- **BRIEF**: Please repeat every one of the following entries back word for word, changing nothing.

- **RECORDS PROVIDED**:
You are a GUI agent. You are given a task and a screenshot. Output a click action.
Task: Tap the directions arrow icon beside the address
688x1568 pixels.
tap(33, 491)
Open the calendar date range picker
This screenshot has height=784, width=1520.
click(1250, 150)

- **EXPECTED OUTPUT**:
You are a GUI agent. You are given a task and a screenshot. Output a click action.
Task: Tap the directions arrow icon beside the address
688x1568 pixels.
tap(33, 491)
Open the calendar date range picker
This screenshot has height=784, width=1520.
click(1250, 150)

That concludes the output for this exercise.